Wednesday, September 27, 2006

Does Iraq make us less safe?

You've seen the stories about the leaked intelligence report which says:

"The Iraq Jihad is shaping a new generation of terrorist leaders and operatives,"

Other key points of the report include:

  • Militants, although a small percentage of Muslims, are increasing in both number and geographic dispersion
  • If this trend continues, threats to US interests globally will become more diverse leading to increased attacks worldwide
  • Militants consider Europe an important venue for attacking Western interests
  • The loss of key leaders in rapid succession would probably fracture al-Qaeda into smaller groups that would pose, at least for a time, a less serious threat to US interests.


I'm certainly not the kind of person who thinks that we in the West have brought this all on ourselves. And I know that there's a death-cult ideology in fanatical, radical Islam that began long before Iraq and is driven as much by internal conflicts with Islam and Arab culture as it is a reaction to the West.

BUT, can you blame people for getting mad when it appears to most of the world that the Iraq invasion was done under flimsy pretext. Can you blame them for assuming the worst motivation on our part when our leaders give us different reasons for going in after the fact and I'm still not clear what the real reasons are.

Muslims, in some respects are like that squabbling family that live down the block, constantly fighting each other, but turning on anyone, anyone who dares to attack or criticise their own. Invading someone's country counts as a pretty straightforward attack in my book, and in one sense it doesn't matter that most of the civilians killed in Iraq are killed by other Muslims. We kicked it off and we are responsible.

I don't for one second thinks this gives anyone an excuse to join up with their local terror brigade, but if the Muslims are burning with a sense of injustice already and we give them a real reason to feel a sense of injustice who are they going to turn to? If not by the sword, than by the hand (donations to terror groups, running terror websites) or the tongue (the fomenting anger of the Arab street).
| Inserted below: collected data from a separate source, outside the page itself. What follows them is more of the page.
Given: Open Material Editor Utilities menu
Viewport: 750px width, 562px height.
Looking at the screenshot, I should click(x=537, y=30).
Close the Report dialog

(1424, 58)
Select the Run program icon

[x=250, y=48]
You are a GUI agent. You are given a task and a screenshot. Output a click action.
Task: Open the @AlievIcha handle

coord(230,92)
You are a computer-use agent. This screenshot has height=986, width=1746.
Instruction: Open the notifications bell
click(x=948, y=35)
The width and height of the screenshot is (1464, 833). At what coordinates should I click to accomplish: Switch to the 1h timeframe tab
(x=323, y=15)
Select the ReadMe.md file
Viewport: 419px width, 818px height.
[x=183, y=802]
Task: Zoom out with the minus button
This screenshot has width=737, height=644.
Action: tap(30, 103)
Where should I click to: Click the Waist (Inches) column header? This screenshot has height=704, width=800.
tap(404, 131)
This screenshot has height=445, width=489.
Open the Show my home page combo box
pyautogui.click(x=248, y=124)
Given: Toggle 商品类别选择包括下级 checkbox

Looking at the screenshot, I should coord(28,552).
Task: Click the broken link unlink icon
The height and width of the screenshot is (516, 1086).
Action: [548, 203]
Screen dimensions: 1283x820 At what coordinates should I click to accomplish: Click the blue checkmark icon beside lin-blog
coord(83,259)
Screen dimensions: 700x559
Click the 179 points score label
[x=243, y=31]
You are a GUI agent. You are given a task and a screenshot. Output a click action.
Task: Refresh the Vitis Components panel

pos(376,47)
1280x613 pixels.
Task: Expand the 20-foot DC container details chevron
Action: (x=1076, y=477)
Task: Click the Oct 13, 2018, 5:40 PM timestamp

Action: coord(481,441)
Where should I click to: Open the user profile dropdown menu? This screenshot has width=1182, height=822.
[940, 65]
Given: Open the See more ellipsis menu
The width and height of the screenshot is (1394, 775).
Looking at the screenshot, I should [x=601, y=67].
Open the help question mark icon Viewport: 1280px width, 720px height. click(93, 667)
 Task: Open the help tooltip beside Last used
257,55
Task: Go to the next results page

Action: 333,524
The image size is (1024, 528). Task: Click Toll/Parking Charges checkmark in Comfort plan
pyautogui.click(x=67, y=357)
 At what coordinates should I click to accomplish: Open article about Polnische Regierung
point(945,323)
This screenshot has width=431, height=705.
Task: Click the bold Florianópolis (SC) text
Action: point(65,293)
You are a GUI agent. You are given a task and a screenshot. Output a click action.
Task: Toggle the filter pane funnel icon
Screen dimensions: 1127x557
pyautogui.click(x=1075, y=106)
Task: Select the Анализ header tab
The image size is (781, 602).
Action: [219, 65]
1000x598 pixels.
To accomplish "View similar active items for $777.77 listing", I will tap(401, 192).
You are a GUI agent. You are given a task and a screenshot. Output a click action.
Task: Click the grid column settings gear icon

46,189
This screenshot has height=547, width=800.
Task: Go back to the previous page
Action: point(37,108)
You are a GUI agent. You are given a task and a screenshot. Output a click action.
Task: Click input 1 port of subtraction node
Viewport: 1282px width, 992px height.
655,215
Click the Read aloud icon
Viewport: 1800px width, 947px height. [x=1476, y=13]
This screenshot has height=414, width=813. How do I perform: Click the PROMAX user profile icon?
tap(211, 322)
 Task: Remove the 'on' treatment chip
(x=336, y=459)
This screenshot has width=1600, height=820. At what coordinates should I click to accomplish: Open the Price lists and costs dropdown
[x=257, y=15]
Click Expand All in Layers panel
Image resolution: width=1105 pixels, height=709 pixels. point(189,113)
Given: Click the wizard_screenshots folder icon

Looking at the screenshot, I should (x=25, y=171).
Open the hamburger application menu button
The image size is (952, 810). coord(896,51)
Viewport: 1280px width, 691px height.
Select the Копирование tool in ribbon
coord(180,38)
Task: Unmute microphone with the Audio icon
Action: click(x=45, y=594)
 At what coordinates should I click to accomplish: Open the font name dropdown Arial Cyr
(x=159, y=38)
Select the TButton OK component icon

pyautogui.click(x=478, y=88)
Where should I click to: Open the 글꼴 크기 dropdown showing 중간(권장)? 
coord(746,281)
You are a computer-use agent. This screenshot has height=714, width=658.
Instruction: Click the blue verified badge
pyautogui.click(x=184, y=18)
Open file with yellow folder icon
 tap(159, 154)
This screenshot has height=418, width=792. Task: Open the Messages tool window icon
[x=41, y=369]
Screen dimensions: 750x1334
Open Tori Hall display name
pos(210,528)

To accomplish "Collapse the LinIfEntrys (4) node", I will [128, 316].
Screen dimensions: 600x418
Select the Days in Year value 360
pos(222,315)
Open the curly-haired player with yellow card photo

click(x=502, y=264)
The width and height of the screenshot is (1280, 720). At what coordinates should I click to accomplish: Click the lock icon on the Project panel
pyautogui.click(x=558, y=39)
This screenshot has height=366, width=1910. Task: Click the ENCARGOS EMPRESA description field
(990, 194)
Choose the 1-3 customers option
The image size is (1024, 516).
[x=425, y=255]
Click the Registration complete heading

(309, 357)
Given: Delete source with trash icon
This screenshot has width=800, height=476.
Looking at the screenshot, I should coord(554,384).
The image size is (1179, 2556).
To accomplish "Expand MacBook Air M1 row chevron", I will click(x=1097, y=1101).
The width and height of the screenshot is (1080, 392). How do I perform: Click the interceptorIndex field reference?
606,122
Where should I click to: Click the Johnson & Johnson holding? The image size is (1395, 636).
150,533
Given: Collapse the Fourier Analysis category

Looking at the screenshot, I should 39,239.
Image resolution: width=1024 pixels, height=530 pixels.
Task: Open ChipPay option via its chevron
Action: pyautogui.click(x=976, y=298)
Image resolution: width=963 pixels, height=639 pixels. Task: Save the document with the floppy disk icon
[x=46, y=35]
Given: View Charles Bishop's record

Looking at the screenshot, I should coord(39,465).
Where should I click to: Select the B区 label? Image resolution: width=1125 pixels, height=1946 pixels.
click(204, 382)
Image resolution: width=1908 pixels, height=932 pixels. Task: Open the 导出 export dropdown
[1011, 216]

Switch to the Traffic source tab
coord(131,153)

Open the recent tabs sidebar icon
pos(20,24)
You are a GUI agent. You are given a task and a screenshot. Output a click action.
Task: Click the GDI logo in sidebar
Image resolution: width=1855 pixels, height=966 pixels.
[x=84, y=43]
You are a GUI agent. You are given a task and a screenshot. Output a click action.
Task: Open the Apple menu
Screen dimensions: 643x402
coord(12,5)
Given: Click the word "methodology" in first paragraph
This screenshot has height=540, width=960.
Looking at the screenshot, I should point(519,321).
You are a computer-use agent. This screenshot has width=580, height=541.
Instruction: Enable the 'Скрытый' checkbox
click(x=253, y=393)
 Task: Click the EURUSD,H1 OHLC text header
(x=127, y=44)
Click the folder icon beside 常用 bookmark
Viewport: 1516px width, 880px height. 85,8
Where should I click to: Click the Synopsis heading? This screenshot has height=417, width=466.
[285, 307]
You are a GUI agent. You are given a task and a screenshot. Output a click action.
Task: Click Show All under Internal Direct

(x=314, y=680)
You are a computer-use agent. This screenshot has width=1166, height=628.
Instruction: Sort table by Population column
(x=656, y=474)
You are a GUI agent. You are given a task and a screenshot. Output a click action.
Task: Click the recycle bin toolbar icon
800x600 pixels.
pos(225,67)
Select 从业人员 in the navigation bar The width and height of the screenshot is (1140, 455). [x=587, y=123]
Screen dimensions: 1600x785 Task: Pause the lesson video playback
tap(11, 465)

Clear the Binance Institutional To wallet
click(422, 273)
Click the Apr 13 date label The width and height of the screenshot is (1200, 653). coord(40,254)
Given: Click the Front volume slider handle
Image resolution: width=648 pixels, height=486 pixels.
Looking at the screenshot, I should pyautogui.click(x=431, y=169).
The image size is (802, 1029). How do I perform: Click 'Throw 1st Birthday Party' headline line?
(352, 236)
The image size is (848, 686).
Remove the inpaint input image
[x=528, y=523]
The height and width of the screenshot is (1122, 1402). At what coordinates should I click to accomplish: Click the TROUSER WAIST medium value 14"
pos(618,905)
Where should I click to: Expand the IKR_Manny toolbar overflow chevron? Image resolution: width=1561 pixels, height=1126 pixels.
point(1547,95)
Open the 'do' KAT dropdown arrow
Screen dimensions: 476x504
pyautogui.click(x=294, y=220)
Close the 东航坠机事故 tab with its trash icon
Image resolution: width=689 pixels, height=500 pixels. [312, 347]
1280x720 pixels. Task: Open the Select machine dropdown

It's true that there may have been the occasional agent of terror hanging around in Iraq before. And it's true that Saddam Hussein certainly wasn't going to be cooperative and help us root them out. But now Iraq is a swarming hive, a live-fire exercise in terror. We stirred the hornet's nest. Sometimes you have to do that, but I don't think we needed to invade Iraq. And now we have to deal with the consequences.